• _任务要求_:
1: 请照录所给文本中从“豆科植物能与根瘤菌形成共生体”到“在结瘤信号通路中的调控机制。”的内容。
2: 所给文本中，申请者以什么为诱饵，在百脉根中鉴定到了CIP73？

• _所给文本_:
○ ○ ○ ○ ○ ○ ○
豆科植物能与根瘤菌形成共生体－根瘤，根瘤的形成是根瘤菌侵染和根瘤器官发生协同作用的结果。遗传学分析表明，根瘤菌侵染和根瘤器官发生可以是两个相对独立的过程，而CCaMK在协调这两个过程中起关键调控作用。CYCLOPS是CCaMK的一个磷酸化底物，CCaMK和CYCLOPS形成复合体是根瘤菌侵染所必需的而独立于根瘤器官发生。申请者以CCaMK的蛋白激酶结构域为诱饵，在百脉根中鉴定到CCaMK的另一个磷酸化底物CIP73。本申请项目拟在此基础上，进一步研究不同组成型激酶活性的CCaMK（缺失自我抑制结构域或自磷酸化位点突变）磷酸化CIP73和CYCLOPS之间的异同，揭示CIP73被CCaMK磷酸化的生物学意义。另外，研究CCaMK、CIP73和CYCLOPS能否形成三元复合体，以及筛选与CIP73相互作用的新蛋白，以揭示CIP73的生化和生物学功能，阐明CIP73在结瘤信号通路中的调控机制。

The formation of nitrogen-fixing nodules between legume plants and rhizobia requires the coordinated development of rhizobial infection and nodule organogenisis, which can be separated genetically. Calcium/calmodulin-dependent protein kinase (CCaMK) is a central regulator for both rhizobial infection and nodule organogenesis, and CYCLOPS is a phosphorylation substrate of CCaMK. CYCLOPS forms an ancient signal transduction complex with CCaMK that is specifically required for infection, but is dispensable for nodule organogensis. Using the constitutively active CCaMK as bait in yeast two-hybrid screening, we identified a novel ubiquitin-like protein named CIP73 which is another phosphorylaton target of CCaMK. The CCaMK autophosphorylation defect mutant (T265I) led to spontaneous nodule development. This mutant can also phosphorylate myelin basic protein in a Ca2+/CaM dependent manner, although the activity was lower as compared to the wild-type. The deletion mutant, CCaMK (1-311) and CCaMK (1-326), which also led to spontaneous nodulation, phosphorylated GS peptide constitutively independent of Ca2+ and CaM. Although both of the T265I and the deletion mutants can activate nodule morphogenesis, only the T265I mutant is fully functional to allow bacterial entry, but not the deletion mutants. Based on these, we would like to test whether different CCaMK mutants were functionally different in the phosphorylation of CYCLOPS or CIP73. Determining the differences in the biochemical mechanisms will help to illustrate the functional significance of phosphorylation of CIP73 and CYCLOPS by CCaMK. On the other hand, studying whether CCaMK, CYCLOPS and CIP73 could form ternary complex and screening new CIP73-interacting proteins will help to understand the biochemical and biological functions of CIP73 in the nodulation signaling pathway.
○ ○ ○ ○ ○ ○ ○
• _数据_:
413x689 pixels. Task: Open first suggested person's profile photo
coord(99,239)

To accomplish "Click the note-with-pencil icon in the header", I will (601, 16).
○ ○ ○ ○ ○ ○ ○
• _各题答案_:
1:
豆科植物能与根瘤菌形成共生体－根瘤，根瘤的形成是根瘤菌侵染和根瘤器官发生协同作用的结果。遗传学分析表明，根瘤菌侵染和根瘤器官发生可以是两个相对独立的过程，而CCaMK在协调这两个过程中起关键调控作用。CYCLOPS是CCaMK的一个磷酸化底物，CCaMK和CYCLOPS形成复合体是根瘤菌侵染所必需的而独立于根瘤器官发生。申请者以CCaMK的蛋白激酶结构域为诱饵，在百脉根中鉴定到CCaMK的另一个磷酸化底物CIP73。本申请项目拟在此基础上，进一步研究不同组成型激酶活性的CCaMK（缺失自我抑制结构域或自磷酸化位点突变）磷酸化CIP73和CYCLOPS之间的异同，揭示CIP73被CCaMK磷酸化的生物学意义。另外，研究CCaMK、CIP73和CYCLOPS能否形成三元复合体，以及筛选与CIP73相互作用的新蛋白，以揭示CIP73的生化和生物学功能，阐明CIP73在结瘤信号通路中的调控机制。

2: CCaMK的蛋白激酶结构域。